◆ **Short exercise**
From the HCATALOG-42 review thread below, reproduce word for word the passage from "It might be" up to and including "to optimize this.".

◆ **Excerpt to read**
[jira] [Commented] (HCATALOG-42) Storing across partitions(Dynamic Partitioning) from HCatStorer/HCatOutputFormat

[email protected] (JIRA) Fri, 22 Jul 2011 11:57:30 -0700

    [ 
https://issues.apache.org/jira/browse/HCATALOG-42?page=com.atlassian.jira.plugin.system.issuetabpanels:comment-tabpanel&focusedCommentId=13069677#comment-13069677
 ]

[email protected] commented on HCATALOG-42:
-------------------------------------------------------

bq.  On 2011-07-22 18:01:31, Ashutosh Chauhan wrote:
bq.  > trunk/build.xml, line 110
bq.  > <https://reviews.apache.org/r/1184/diff/1/?file=26836#file26836line110>
bq.  >
bq.  >     Instead of checking it in lib, is it possible to pull this lib 
through ivy ?

I don't know if this is exported by any particular artifact. It was part of 
hadoop-core, but as of 0.20.203/CDH3, it is not present there. Back in hadoop 
trunk and 0.20.204 onwards, it's supposed to have made a comeback. For now, 
better to keep it here for now and then pull it out once the primary hadoop 
version we depend on has it, I think.

bq.  On 2011-07-22 18:01:31, Ashutosh Chauhan wrote:
bq.  > trunk/src/java/org/apache/hcatalog/common/HCatConstants.java, lines 67-69
bq.  > <https://reviews.apache.org/r/1184/diff/1/?file=26838#file26838line67>
bq.  >
bq.  >     Do we need these keys? Looks like you are propagating the token 
already acquired in the first job to the second one.

This is done to mimic our usage of the hive delegation token, because we need 
to refer to it to be able to cancel this.

It might be possible to experiment with pulling the credentials out of the 
jobcontext and after checking .getKind() to see if it's a MR token, and 
checking whether or not we set it as opposed to it having been set by oozie or 
other external clients, but this was the easy way of it. It's worth 
experimenting with a secure cluster to optimize this.

bq.  On 2011-07-22 18:01:31, Ashutosh Chauhan wrote:
bq.  > trunk/src/java/org/apache/hcatalog/common/HCatConstants.java, line 78
bq.  > <https://reviews.apache.org/r/1184/diff/1/?file=26838#file26838line78>
bq.  >
bq.  >     Will it be better to externalize this property? Otherwise one has to 
recompile hcatalog turn this off.

The current idea is that this check is not really necessary, and it has to be 
an architectural discussion before we decide to enable it again. I used a 
boolean setting and if-guards instead of outright commenting out the code or 
not having it there so as to reverse it later on. If we discuss this and decide 
to have this feature enabled or configurable, we can make it configurable.

bq.  On 2011-07-22 18:01:31, Ashutosh Chauhan wrote:
bq.  > trunk/src/java/org/apache/hcatalog/common/HCatUtil.java, line 317
bq.  > <https://reviews.apache.org/r/1184/diff/1/?file=26839#file26839line317>
bq.  >
bq.  >     Do we need all these methods ? Looks like you no longer need not to 
acquire token from JT.

◆ **Dataset content**
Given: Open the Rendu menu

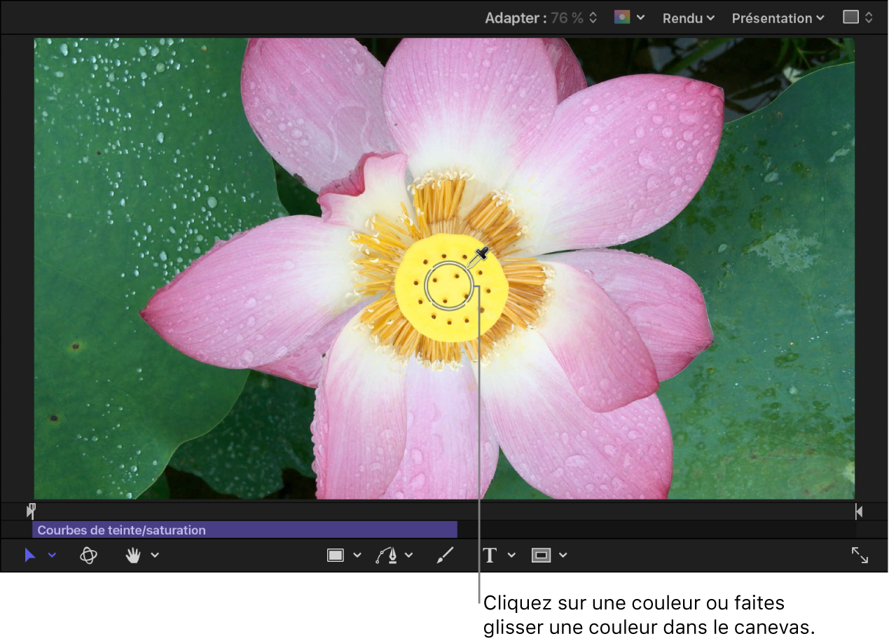Looking at the screenshot, I should click(688, 18).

◆ **Result for this exercise**
It might be possible to experiment with pulling the credentials out of the 
jobcontext and after checking .getKind() to see if it's a MR token, and 
checking whether or not we set it as opposed to it having been set by oozie or 
other external clients, but this was the easy way of it. It's worth 
experimenting with a secure cluster to optimize this.